Reading passage:
Week Beginning 31st August 2020

I worked on many different projects this week, and the largest amount of my time went into the redevelopment of the Anglo-Norman Dictionary.  I processed a lot of the data this week and have created database tables and written extraction scripts to export labels, parts of speech, forms and cross references from the XML.  The data extracted will be used for search purposes, for display on the website in places such as the search results or will be used to navigate between entries.  The scripts will also be used when updating data in the new content management system for the dictionary when I write it.  I have extracted 85,397 parts of speech, 31,213 cross references, 150,077 forms and their types (lemma / variant / deviant) and 86,269 labels which correspond to one of 157 unique labels (usage or semantic), which I also extracted.

I have also finished work on the quick search feature, which is now fully operational.  This involved creating a new endpoint in the API for processing the search.  This includes the query for the predictive search (i.e. the drop-down list of possible options that appears as you type), which returns any forms that match what you’re typing in and the query for the full quick search, which allows you to use ‘?’ and ‘*’ wildcards (and also “” for an exact match) and returns all of the data about each entry that is needed for the search results page.  For example, if you type in ‘from’ in the ‘Quick Search’ box a drop-down list containing all matching forms will appear.  Note that these are forms not only headwords so they include lemmas but also variants and deviants.  If you select a form that is associated with one single entry then the entry’s page will load.  If you select a form that is associated with more than one entry then the search results page will load.  You can also choose to not select an item from the drop-down list and search for whatever you’re interested in.  For example, enter ‘*ment’ and press enter or the search button to view all of the forms ending in ‘ment’, as the following screenshot demonstrates (note that this is not the final user interface but one purely for test purposes):

With this example you’ll see that the results are paginated, with 100 results per page.  You can browse through the pages using the next and previous buttons or select one of the pages to jump directly to it.  You can bookmark specific results pages too.  Currently the search results display the lemma and homonym number (if applicable) and display whether the entry is an xref or not.  Associated parts of speech appear after the lemma.  Each one currently has a tooltip and we can add in descriptions of what each POS abbreviation means, although these might not be needed.  All of the variant / deviant forms are also displayed as otherwise it can be quite confusing for users if the lemma does not match the term the user entered but a form does.  All associated semantic / usage labels are also displayed.  I’m also intending to add in earliest citation date and possibly translations to the results as well, but I haven’t extracted them yet.

When you click on an entry from the search results this loads the corresponding entry page.  I have updated this to add in tabs to the left-hand column.  In addition to the ‘Browse’ tab there is a ‘Results’ tab and a ‘Log’ tab.  The latter doesn’t contain anything yet, but the former contains the search results.  This allows you to browse up and down the search results in the same way as the regular ‘browse’ feature, selecting another entry.  You can also return to the full results page.  I still need to do some tweaking to this feature, such as ensuring the ‘Results’ tab loads by default if coming from a search result.  The ‘clear’ option also doesn’t currently work properly.  I’ll continue with this next week.

For the Books and Borrowing project I spent a bit of time getting the page images for the Westerkirk library uploaded to the server and the page records created for each corresponding page image.  I also made some final tweaks to the Glasgow Students pilot website that Matthew Sangster and I worked on and this is now live and available here: https://18c-borrowing.glasgow.ac.uk/.

(Entries for finding words and elements)

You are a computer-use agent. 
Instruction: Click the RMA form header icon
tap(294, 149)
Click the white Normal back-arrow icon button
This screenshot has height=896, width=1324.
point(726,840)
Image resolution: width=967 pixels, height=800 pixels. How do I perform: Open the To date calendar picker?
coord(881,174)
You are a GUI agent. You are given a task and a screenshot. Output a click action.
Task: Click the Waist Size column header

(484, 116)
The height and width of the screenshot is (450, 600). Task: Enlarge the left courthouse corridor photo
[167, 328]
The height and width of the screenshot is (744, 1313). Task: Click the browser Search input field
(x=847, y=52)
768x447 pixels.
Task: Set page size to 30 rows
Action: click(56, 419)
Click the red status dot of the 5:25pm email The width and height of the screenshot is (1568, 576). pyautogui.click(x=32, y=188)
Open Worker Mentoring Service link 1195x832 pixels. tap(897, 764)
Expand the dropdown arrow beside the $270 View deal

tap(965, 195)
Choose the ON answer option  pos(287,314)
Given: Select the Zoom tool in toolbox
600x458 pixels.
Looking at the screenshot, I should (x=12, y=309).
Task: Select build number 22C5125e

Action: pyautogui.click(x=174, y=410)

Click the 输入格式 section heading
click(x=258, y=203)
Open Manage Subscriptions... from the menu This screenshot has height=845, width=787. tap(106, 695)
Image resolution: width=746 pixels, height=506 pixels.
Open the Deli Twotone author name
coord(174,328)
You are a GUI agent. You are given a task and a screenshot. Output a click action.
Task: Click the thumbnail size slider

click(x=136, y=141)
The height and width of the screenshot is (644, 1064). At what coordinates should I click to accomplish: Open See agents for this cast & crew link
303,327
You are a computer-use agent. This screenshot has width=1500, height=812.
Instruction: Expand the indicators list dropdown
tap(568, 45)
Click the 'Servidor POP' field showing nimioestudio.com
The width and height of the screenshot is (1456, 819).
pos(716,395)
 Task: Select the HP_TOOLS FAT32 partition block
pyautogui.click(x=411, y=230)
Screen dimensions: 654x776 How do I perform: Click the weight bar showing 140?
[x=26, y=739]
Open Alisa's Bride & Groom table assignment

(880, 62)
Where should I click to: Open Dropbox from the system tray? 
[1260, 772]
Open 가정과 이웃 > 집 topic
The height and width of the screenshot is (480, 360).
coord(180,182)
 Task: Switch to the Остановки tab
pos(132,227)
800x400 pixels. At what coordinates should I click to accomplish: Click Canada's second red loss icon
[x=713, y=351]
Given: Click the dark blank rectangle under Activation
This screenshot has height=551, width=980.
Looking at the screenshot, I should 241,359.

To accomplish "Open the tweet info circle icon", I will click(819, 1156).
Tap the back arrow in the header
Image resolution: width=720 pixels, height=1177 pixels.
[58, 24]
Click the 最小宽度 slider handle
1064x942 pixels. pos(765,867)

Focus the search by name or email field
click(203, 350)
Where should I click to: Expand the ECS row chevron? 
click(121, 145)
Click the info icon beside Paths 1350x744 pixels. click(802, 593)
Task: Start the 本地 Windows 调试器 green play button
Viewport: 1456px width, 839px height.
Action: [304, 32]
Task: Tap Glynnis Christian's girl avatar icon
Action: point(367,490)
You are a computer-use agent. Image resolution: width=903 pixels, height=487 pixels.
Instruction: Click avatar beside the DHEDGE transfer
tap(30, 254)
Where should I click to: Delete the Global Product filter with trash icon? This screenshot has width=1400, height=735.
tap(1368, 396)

Work to complete:
1 – Answer these questions about the weekly report, one answer per line:
(a) How many results does each search results page show?
(b) How many unique labels were extracted?
(c) Besides the 'Browse' tab, which tabs were added to the left-hand column of the entry page?
2 – Rewrite the part of the weekly report that opens with "I worked on many" and closes with "I also extracted.", and swap "extraction scripts" for "export scripts".
The records have no connection to the weekly report.

Replies:
1 –
(a) 100 results per page.
(b) 157 unique labels.
(c) A 'Results' tab and a 'Log' tab.

2 –
I worked on many different projects this week, and the largest amount of my time went into the redevelopment of the Anglo-Norman Dictionary.  I processed a lot of the data this week and have created database tables and written export scripts to export labels, parts of speech, forms and cross references from the XML.  The data extracted will be used for search purposes, for display on the website in places such as the search results or will be used to navigate between entries.  The scripts will also be used when updating data in the new content management system for the dictionary when I write it.  I have extracted 85,397 parts of speech, 31,213 cross references, 150,077 forms and their types (lemma / variant / deviant) and 86,269 labels which correspond to one of 157 unique labels (usage or semantic), which I also extracted.